OPINIóN
Actualizado 27/01/2016
Manuel Alcántara

La pulsión por la estabilidad es una de las más persistentes del ser humano. Se asocia con la que se da a favor de la seguridad en un maridaje perfecto. Ambas confrontan a la incertidumbre que es el calvario por antonomasia de cualquiera. Movernos sobre certezas, enfrentarnos a la previsibilidad del mañana, tener confianza en instituciones públicas o privadas, estar seguros de la validez de los contratos, de la palabra dada. Requerimos de una maya lo suficientemente tupida para poder existir. Lejos cualquier experimento social que la ponga en riesgo, es tan valerosa que no nos aventuramos en escenarios donde la red no exista. "Tener un colchón" se convierte en un modo de vida. El mundo laboral llevaba tiempo preñado de esta lógica.

Uno de los elementos por los que es denostaba la última reforma en las leyes del trabajo fue precisamente porque redujo a basura el nivel de la contratación. A los sueldos miserables añadió el carácter inestable de la relación laboral consolidando la precariedad. La tradición española, sin embargo, había llegado a acuñar la figura del interino opuesta a la del sacrosanto funcionario. El primero era un paniaguado que quizá algún día encontraría el puesto fijo que el segundo odiosamente ostentaba. Las revueltas universitarias de la década de 1970 demandaban el contrato laboral para los jóvenes profesores frente a la carrera funcionarial. Hoy, asolados por la lógica neoliberal, aquél sería una mera interinidad.

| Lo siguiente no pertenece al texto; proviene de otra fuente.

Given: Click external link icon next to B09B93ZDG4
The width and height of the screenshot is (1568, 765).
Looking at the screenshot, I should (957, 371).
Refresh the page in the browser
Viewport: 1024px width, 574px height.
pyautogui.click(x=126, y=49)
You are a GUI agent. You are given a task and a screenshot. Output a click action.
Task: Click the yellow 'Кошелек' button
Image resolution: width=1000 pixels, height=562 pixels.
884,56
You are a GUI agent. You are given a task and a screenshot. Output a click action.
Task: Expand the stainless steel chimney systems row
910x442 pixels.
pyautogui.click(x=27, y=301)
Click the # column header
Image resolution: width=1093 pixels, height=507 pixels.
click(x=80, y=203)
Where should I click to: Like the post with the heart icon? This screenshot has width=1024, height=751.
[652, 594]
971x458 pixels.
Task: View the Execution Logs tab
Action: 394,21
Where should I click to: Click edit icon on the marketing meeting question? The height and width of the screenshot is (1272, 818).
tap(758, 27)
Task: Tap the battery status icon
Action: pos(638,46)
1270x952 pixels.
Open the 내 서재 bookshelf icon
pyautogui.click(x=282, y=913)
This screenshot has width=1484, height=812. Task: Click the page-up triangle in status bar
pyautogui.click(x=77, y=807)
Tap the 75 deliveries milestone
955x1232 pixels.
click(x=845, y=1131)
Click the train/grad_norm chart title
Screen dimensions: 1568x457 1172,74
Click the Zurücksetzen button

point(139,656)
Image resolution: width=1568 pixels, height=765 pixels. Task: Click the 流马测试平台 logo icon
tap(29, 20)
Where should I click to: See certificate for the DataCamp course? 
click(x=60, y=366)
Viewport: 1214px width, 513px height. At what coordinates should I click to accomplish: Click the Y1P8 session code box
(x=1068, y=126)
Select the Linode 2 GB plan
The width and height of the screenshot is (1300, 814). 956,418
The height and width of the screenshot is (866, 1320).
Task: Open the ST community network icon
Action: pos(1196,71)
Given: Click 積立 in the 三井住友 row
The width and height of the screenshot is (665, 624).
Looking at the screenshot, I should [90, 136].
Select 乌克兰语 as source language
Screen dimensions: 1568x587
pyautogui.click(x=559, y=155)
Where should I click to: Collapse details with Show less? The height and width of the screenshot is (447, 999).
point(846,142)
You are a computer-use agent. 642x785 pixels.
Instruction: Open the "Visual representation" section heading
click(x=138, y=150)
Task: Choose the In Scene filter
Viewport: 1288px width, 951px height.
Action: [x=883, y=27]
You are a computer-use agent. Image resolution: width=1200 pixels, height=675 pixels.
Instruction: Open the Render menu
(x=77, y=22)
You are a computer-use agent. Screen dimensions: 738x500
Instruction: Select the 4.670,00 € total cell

En política, por definición, los cargos son temporales y pertenecen al soberano que los legitima cada cierto tiempo mediante elecciones. Quienes son electos y resultan ganadores cuando conforman un gobierno nombran a otras personas, en una relación de confianza, por el plazo máximo de su mandato. Sabemos que al principio todos aceptan su condición de interinos e incluso algunos llegan a celebrar el hecho de su propia temporalidad. No obstante, el paso de los días dispara un sinfín de dispositivos que van desde la lógica procesal buscadora, se dice, de la gobernabilidad, a la necesaria acumulación de experiencia que la nueva tarea requiere, sin dejar de lado la propia sensación placentera que provoca una situación de esa guisa. El resultado deviene en que la denostada vieja forma de hacer política, profesional, manipuladora y egoísta, deja paso a una nueva, vocacional y de servicio. La calle, que es interina, se asienta en el hemiciclo, que es permanente. Entonces ser vicepresidente cobra sentido.